The expected response is the complete listing below, restated exactly, with its pictures omitted.

● **Available records**
• • • • •

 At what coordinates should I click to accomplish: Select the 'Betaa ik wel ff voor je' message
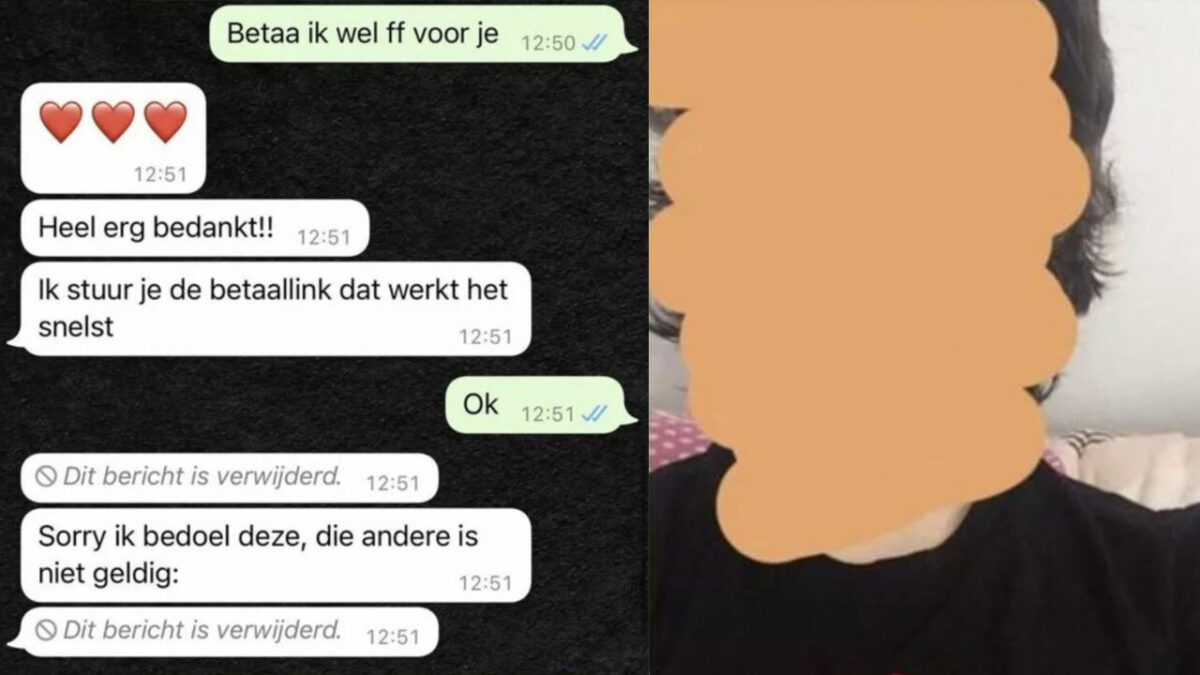[422, 34]
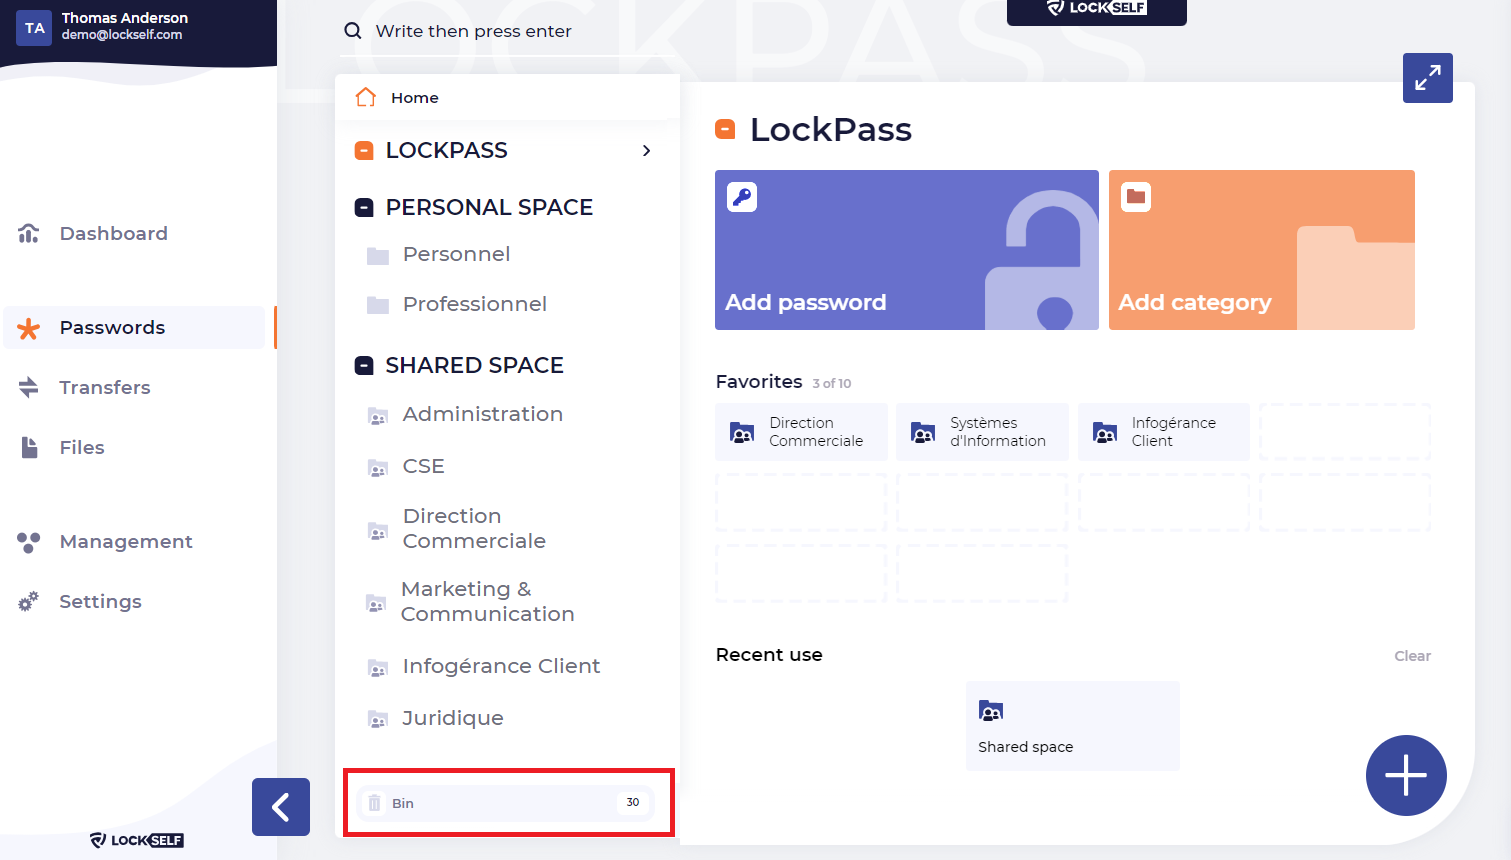The height and width of the screenshot is (860, 1511).
Task: Clear the Recent use list
Action: click(1412, 656)
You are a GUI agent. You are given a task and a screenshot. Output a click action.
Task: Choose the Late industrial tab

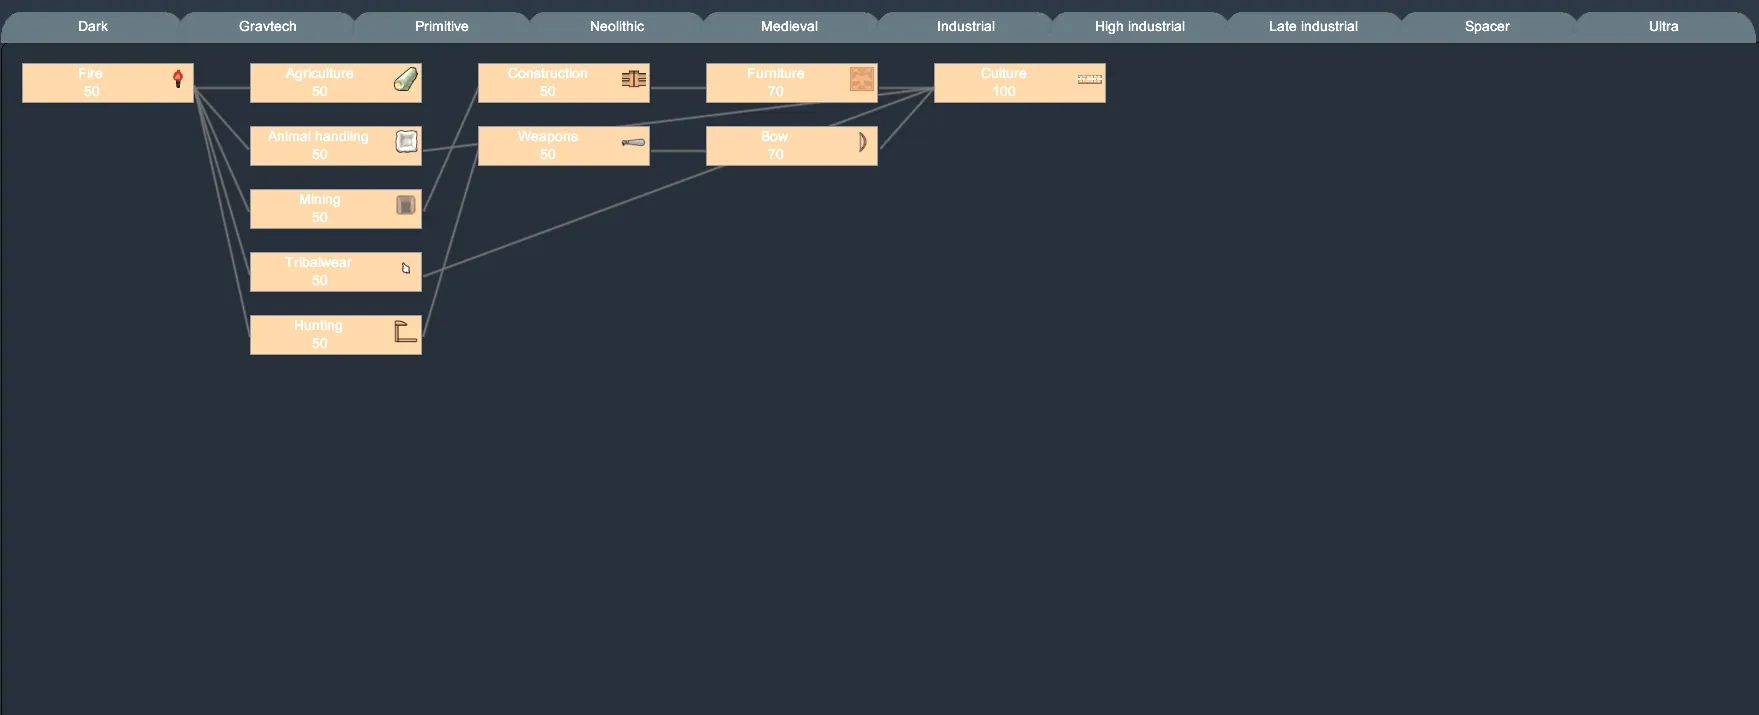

• • • • •

● **Expected answer**
 At what coordinates should I click to accomplish: Select the 'Betaa ik wel ff voor je' message
[422, 34]
The height and width of the screenshot is (860, 1511).
Task: Clear the Recent use list
Action: click(1412, 656)
You are a GUI agent. You are given a task and a screenshot. Output a click action.
Task: Choose the Late industrial tab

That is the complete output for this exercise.